Where a line of the data holds the word "Task", copy that line.
====================
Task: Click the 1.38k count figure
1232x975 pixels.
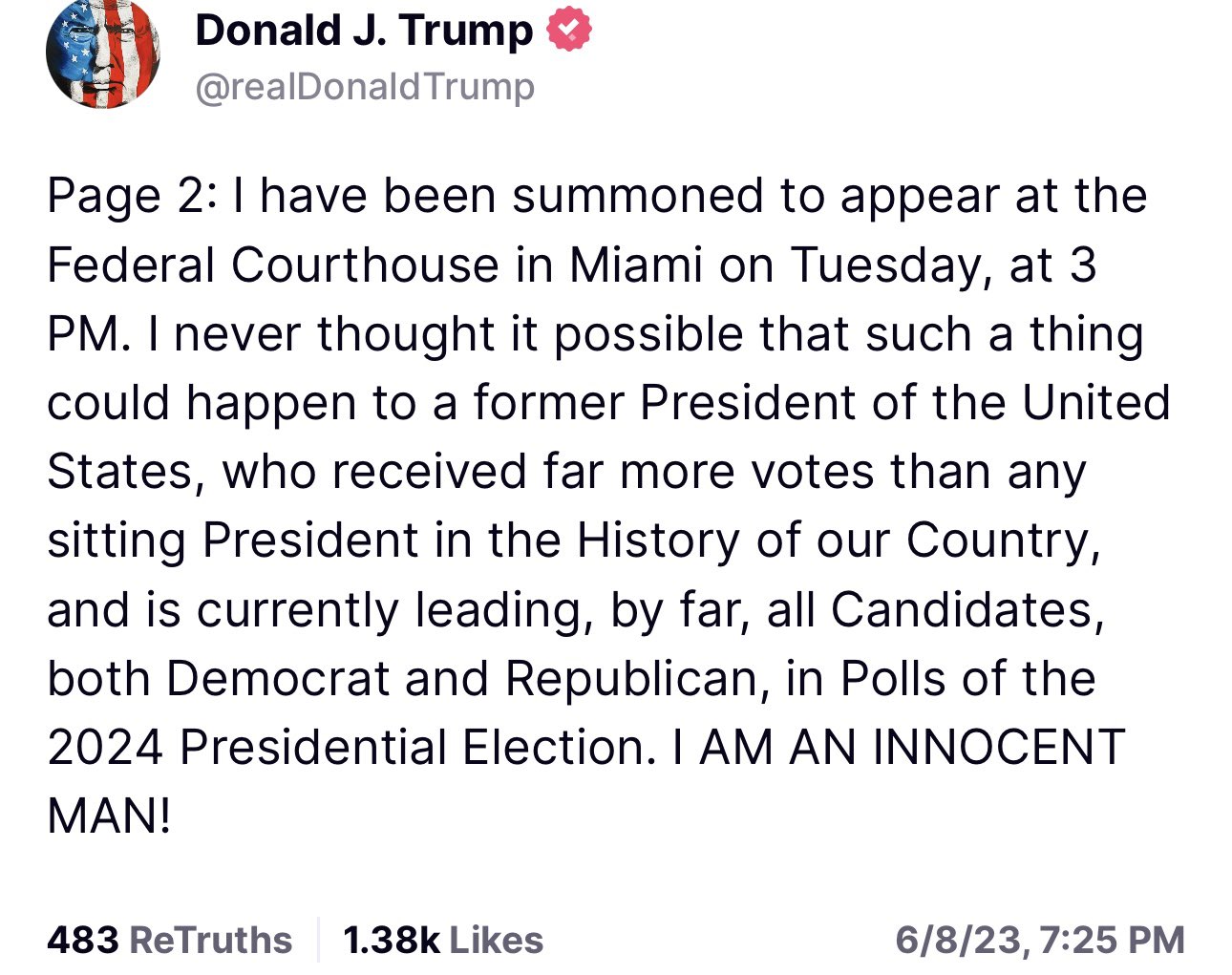Action: [391, 940]
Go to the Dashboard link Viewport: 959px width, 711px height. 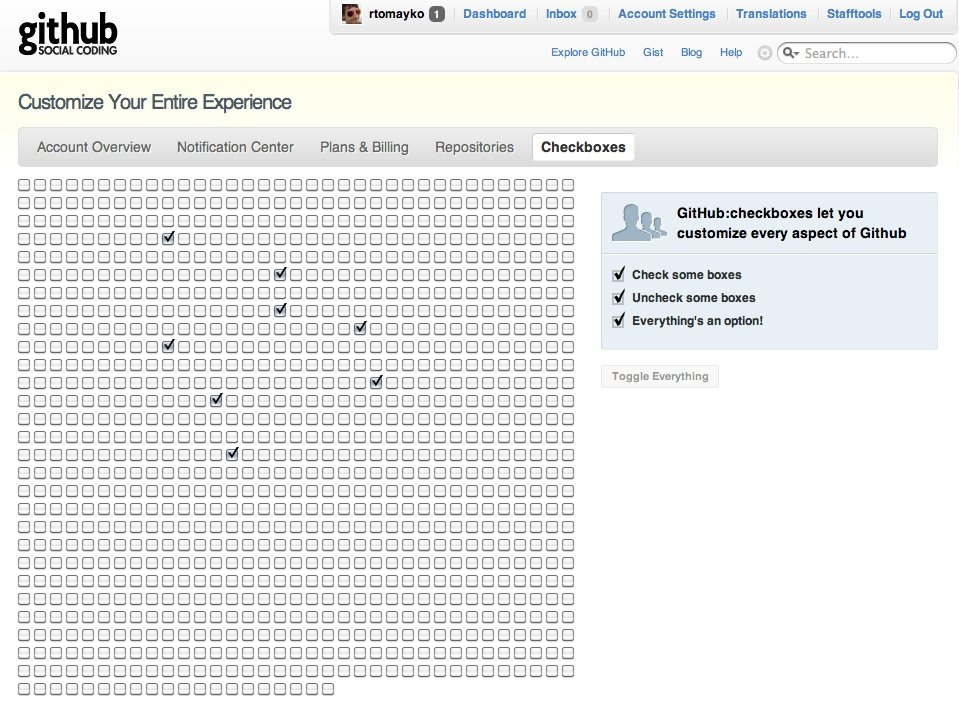(x=494, y=14)
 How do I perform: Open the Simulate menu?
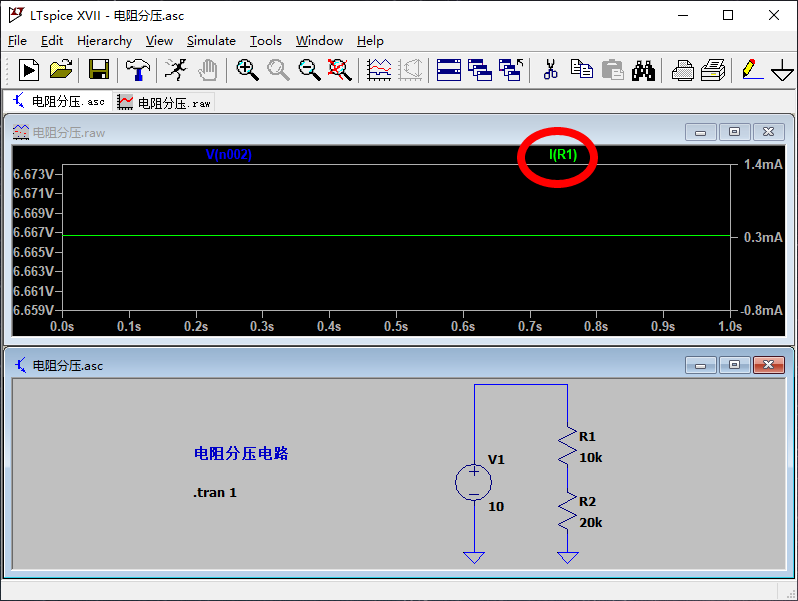[211, 41]
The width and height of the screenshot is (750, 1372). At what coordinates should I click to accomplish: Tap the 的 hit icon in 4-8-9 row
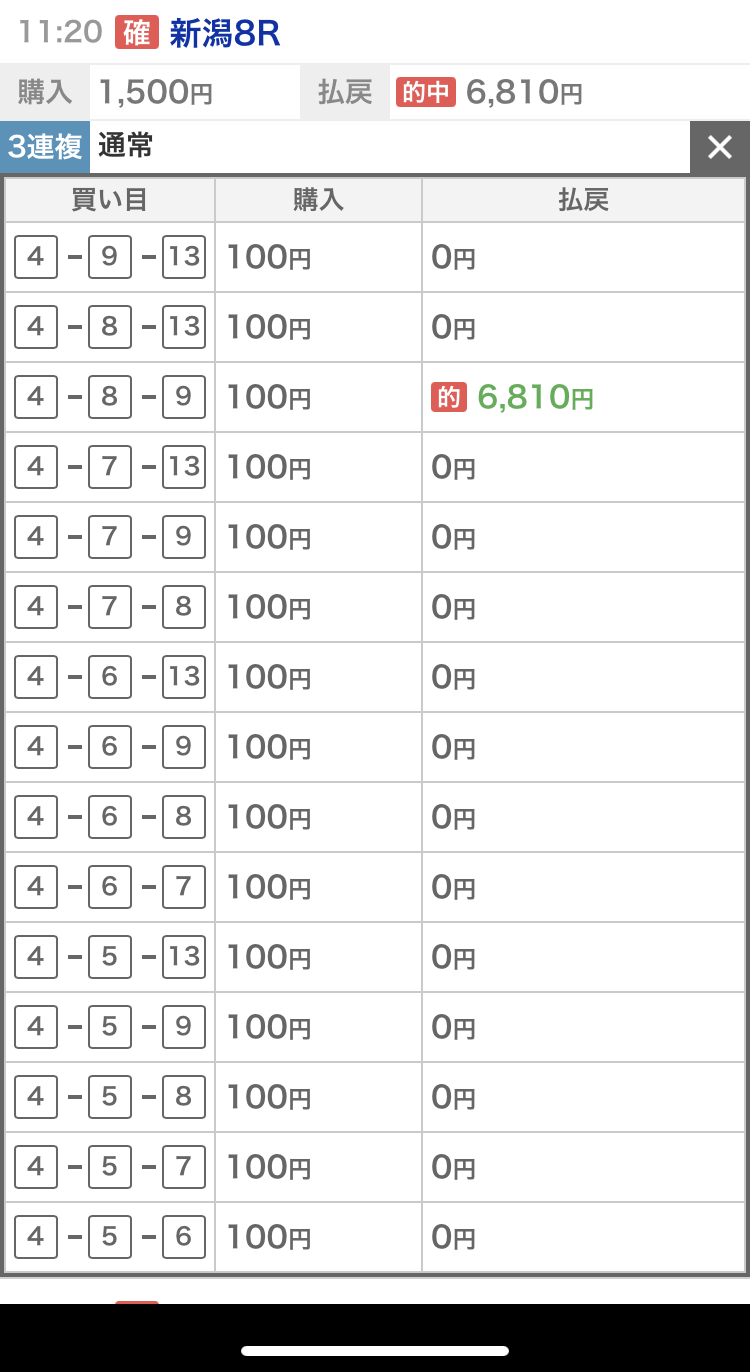[x=449, y=397]
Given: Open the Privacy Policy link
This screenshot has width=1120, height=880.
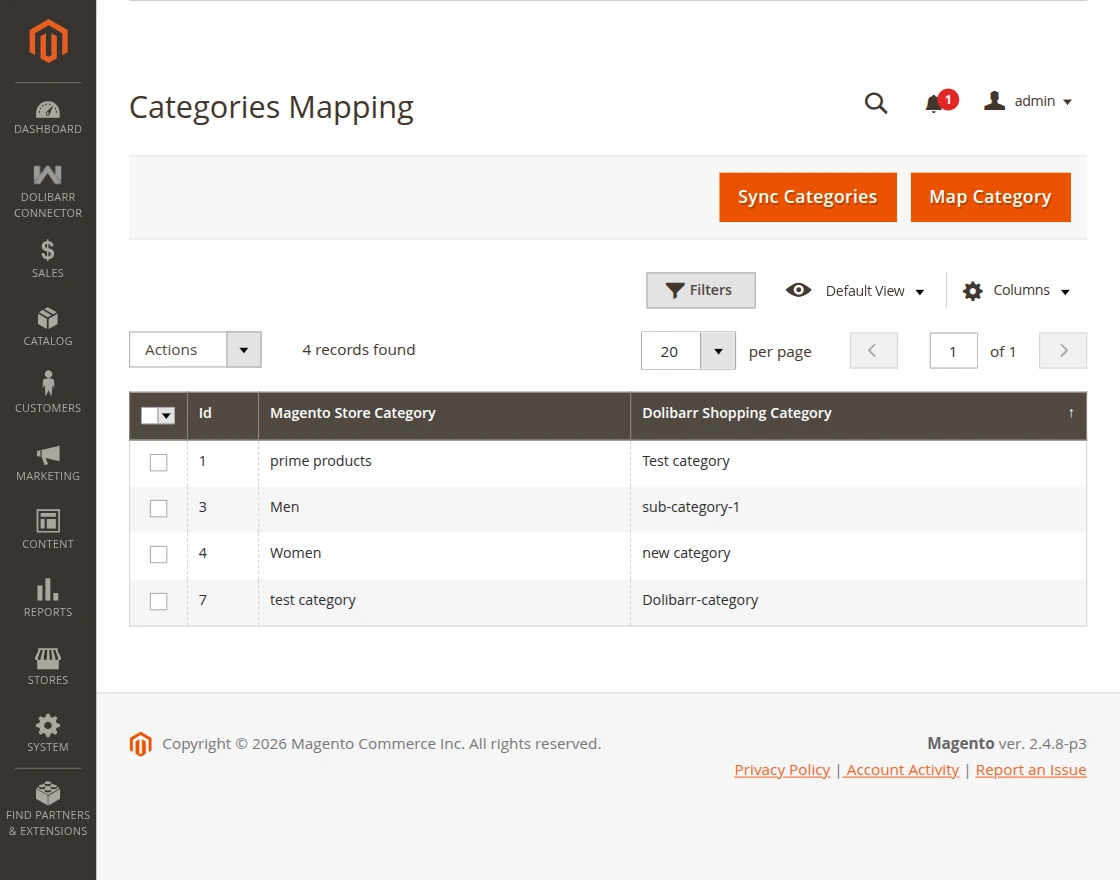Looking at the screenshot, I should (781, 769).
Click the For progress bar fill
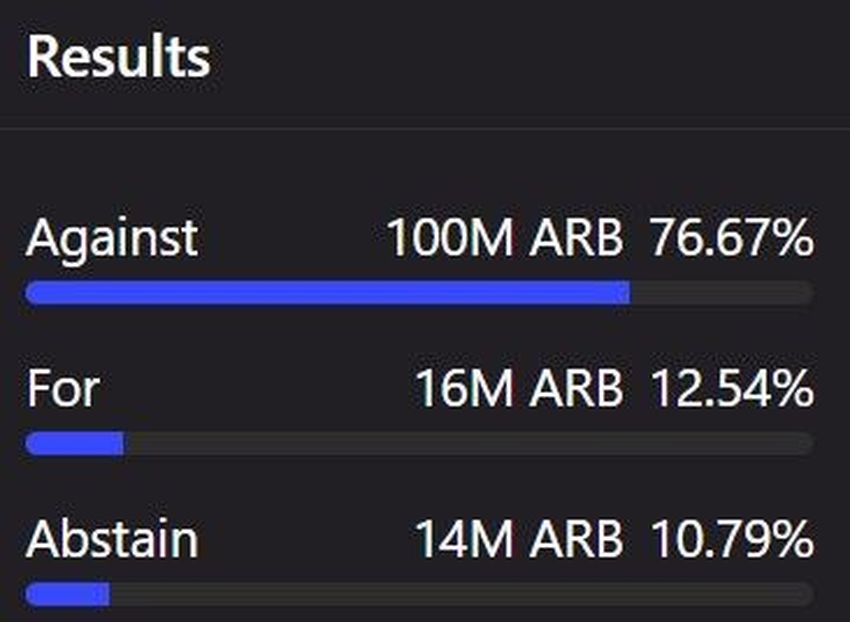 (74, 444)
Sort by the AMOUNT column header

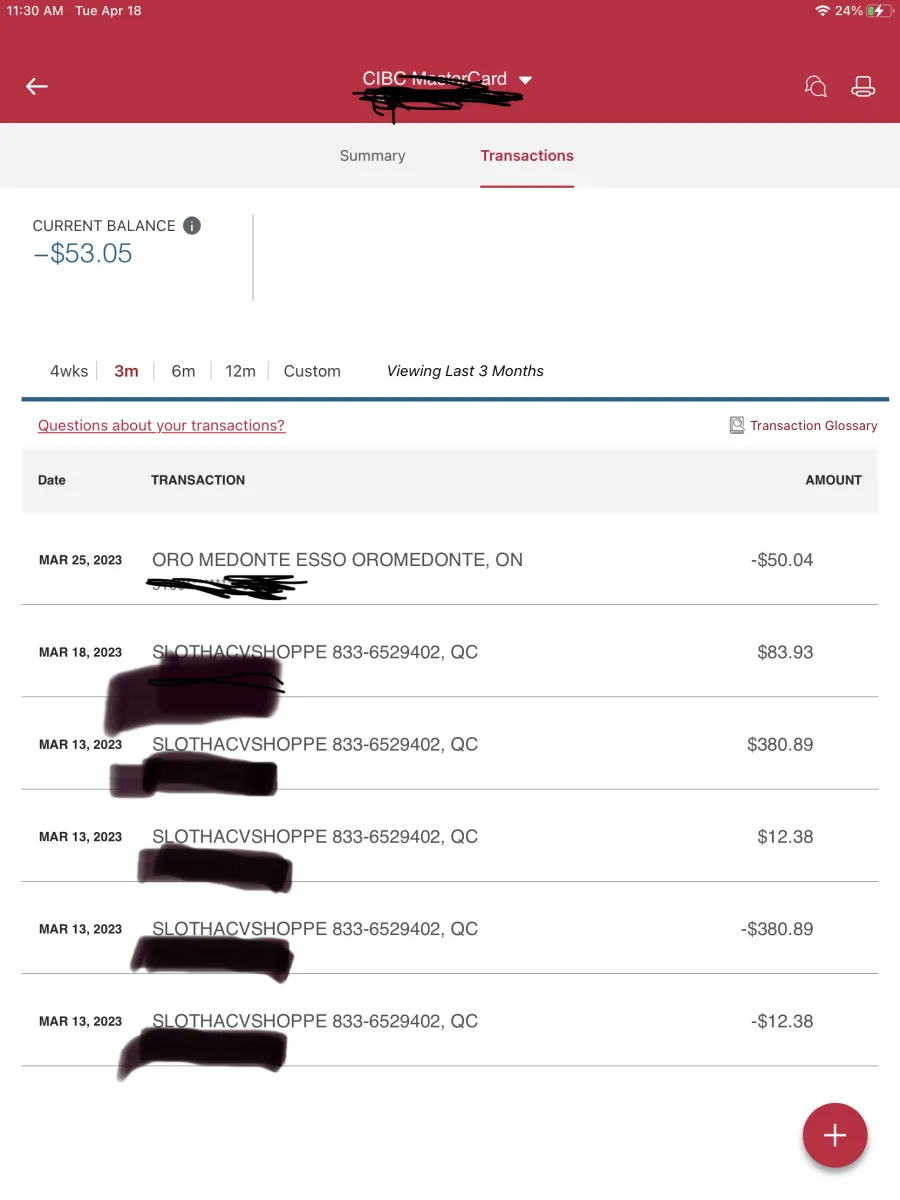tap(833, 480)
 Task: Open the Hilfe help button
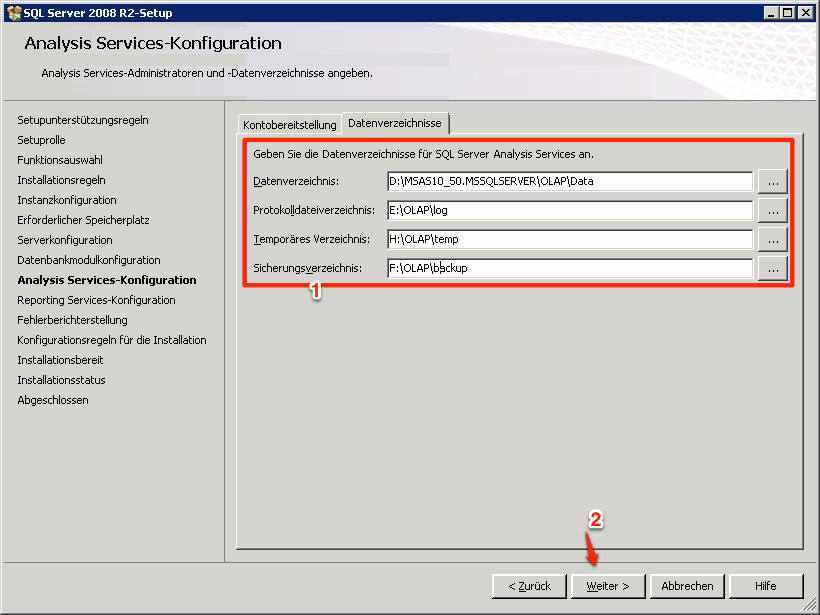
====================
Exercise output –
Task: Click the 1.38k count figure
 Task: Open the Hilfe help button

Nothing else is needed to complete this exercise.